Edward Bulwer-Lytton


Edward Bulwer-Lytton was an Eighteenth Century English novelist, playwright, and politican who coined the famous phrases "the pen is mightier than the sword" (from his play Richelieu, 1839) and "It was a dark and stormy night," the first line from his novel Paul Clifford (1830). He sat in Britain's Parliament for nine years and the science fiction and occult nature of his fiction inspired theosophical works, and his 1862 novel A Strange Story is said to have inspired Bram Stoker to write Dracula.

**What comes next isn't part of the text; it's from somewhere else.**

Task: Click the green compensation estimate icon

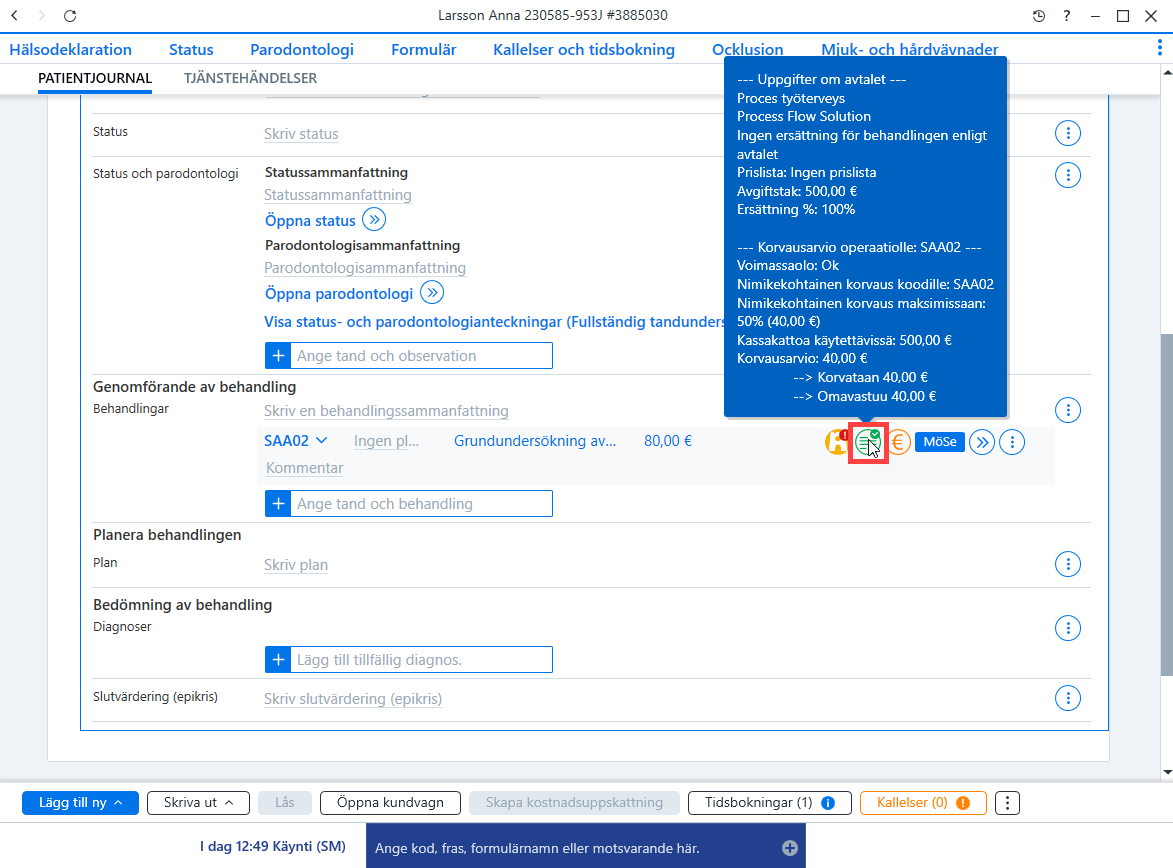Action: click(x=868, y=442)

H.P. Lovecraft had this to say about Bulwer-Lytton:

"At this time a wave of interest in spiritualistic charlatanry, mediumism, Hindoo theosophy, and such matters, much like that of the present day, was flourishing; so that the number of weird tales with a 'psychic' or pseudo-scientific basis became very considerable. For a number of these the prolific and popular Edward Bulwer-Lytton was responsible; and despite the large doses of turgid rhetoric and empty romanticism in his products, his success in the weaving of a certain kind of bizarre charm cannot be denied. 'The House and the Brain,' which hints of Rosicrucianism and at the malign and deathless figure perhaps suggested by Louis XV's mysterious courtier St. Germain, yet survives as one of the best short haunted-house tales ever written."